Вернулся отец Серафим почти сразу. Банка была полнехонька. Он укупорил ее, снова обратился ко мне:
– Хорошо, я не буду спрашивать. Это все, или тебе нужно что-то еще?
И тут меня осенило. Молитва «Отче наш», я совсем ее не помнил.
– Отче наш. Мне нужен текст…
Баба Дуся возмущенно вытаращила глаза. По ее мнению, я сейчас произнес величайшее кощунство. Каждый разумный человек должен помнить молитву наизусть! Она уже открыла рот, чтобы излить на меня свое негодование, но отец Серафим остановил ее жестом.
А я закончил мысль:
– Хотя бы переписать.
– Зачем же переписывать?
Он отошел ко входу, со стойки, где лежали свечи, взял половинку листа желтоватой бумаги и протянул мне.
Я уже и забыл, что бумага тогда была совсем не белой. Желтой, словно вымоченной в спитой заварке. На листке под копирку был отпечатан текст. Я бегло пробежал его глазами, и строки стали всплывать в памяти сами собой. Когда-то я пытался его учить вместе с бабулей.
– Забирай, – батюшка снова улыбался. Мягко, сочувственно. – Все удобнее.
Я с ним был согласен. Сложил листок в четыре раза, убрал в карман рубашки и застегнул на пуговицу. Потом взял банку, прижал к себе.
– Спасибо.
И собрался уходить.

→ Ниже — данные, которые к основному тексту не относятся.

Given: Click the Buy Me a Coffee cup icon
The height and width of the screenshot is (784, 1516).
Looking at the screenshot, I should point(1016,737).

Но меня остановили.
– Так и понесешь? – усмехнулся отец Серафим. – Вопросов не страшишься?
Я сначала не понял. Потом дошло. Ехать мне предстояло в автобусе из Калачовки с банкой воды подмышкой. Странное зрелище, не находите? Странное, вызывающее ненужное любопытство.

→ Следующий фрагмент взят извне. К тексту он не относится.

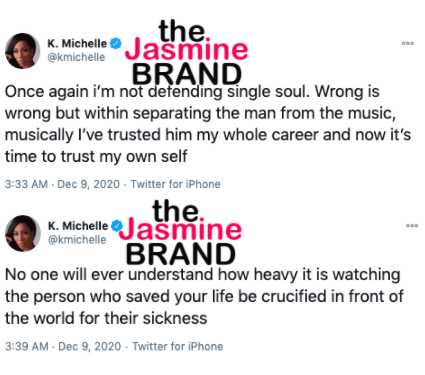Open @kmichelle handle on the 3:39 AM tweet
Viewport: 425px width, 375px height.
[77, 239]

Вероятно, все мои мысли отразились на лице. Батюшка улыбнулся еще шире и протянул руку:
– Давай сюда.
Банка перекочевала к нему.
Потом я смотрел, как мою добычу обернули листом коричневой бумаги, как обвязали поверх бечевкой.
Руки батюшки были ловкими, проворными, словно ему не впервой было паковать такие кульки.
В конце концов, меня благословили и отпустили на все четыре стороны, выдав напоследок напутствие возвращаться еще. Первая часть моей задумки оказалась выполнена.
* * *Обратный автобус даже не пришлось ждать. Он уже стоял на остановке. Я забрался внутрь и опустился на заднее сидение, туда, где перед этим ехала бабушка Дуся. Билет мне попался самый обычный, ни разу не счастливый. Сразу подумалось, что это точно к удаче.
В этот раз на мой билет никто не претендовал. Даже контролеры. Они, определенно, не водились на этом маршруте. До города я добирался в гордом одиночестве.
Ехал и думал, что давненько уже мне не доводилось путешествовать вот так, в пустом салоне. «Как фон-барон!» – вспомнилось одно из любимых выражений бабули. Как же много у нее их было. Почему никто не додумался записать?
Взять тот же «пердимонокль». В детстве это изумительное слово смешило меня до колик. А песенки? Заводные хулиганские мелодии времен НЭПа. В голове сам собой заиграл «Цыпленок жареный». Я без труда вспомнил и слова, и мотив.
Цыпленок жареный Цыпленок пареный, Пошел по улице гулять. Его поймали, арестовали, Велели паспорт показать.